*** Begin section ***

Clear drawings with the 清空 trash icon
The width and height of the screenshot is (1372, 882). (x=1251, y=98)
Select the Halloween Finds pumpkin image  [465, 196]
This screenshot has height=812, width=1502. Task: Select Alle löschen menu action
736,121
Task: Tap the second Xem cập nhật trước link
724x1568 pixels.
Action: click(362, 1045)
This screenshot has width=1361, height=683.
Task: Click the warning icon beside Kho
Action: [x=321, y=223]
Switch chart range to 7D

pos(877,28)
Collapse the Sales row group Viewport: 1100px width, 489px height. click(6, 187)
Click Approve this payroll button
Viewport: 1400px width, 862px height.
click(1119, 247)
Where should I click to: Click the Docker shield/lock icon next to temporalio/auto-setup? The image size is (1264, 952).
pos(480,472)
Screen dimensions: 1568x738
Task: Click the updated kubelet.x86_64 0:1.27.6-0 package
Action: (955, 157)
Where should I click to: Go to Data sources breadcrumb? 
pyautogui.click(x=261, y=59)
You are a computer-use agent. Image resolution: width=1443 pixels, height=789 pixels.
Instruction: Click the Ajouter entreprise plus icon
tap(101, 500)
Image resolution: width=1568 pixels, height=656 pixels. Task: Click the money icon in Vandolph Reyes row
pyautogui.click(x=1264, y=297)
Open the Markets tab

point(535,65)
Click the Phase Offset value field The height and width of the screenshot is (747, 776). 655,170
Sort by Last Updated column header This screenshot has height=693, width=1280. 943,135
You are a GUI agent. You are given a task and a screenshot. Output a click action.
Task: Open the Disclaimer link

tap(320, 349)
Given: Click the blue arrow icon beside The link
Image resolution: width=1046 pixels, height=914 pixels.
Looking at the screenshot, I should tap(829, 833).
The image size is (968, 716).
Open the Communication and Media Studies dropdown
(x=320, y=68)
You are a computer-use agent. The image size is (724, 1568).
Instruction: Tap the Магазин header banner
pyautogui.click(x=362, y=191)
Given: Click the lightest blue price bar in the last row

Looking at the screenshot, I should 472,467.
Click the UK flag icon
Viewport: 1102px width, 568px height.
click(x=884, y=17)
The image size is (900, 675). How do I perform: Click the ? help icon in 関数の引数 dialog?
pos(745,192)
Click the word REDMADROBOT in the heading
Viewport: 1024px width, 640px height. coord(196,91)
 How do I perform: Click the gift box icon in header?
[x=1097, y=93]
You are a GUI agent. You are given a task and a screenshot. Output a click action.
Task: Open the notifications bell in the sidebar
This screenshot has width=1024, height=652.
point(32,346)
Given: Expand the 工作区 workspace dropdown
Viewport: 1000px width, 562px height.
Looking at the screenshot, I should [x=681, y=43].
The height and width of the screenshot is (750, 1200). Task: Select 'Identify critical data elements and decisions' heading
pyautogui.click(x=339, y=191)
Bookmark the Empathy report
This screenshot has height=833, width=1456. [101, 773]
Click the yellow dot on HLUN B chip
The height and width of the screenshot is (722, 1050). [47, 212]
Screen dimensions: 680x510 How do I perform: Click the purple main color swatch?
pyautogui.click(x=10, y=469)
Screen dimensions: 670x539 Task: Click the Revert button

*** End section ***

=== Task brief ===
Return, with nothing added or dropped, the line containing "Screen dimensions: 680x510" and every line after it to the end of the listing above.

=== Your solution ===
Screen dimensions: 680x510 How do I perform: Click the purple main color swatch?
pyautogui.click(x=10, y=469)
Screen dimensions: 670x539 Task: Click the Revert button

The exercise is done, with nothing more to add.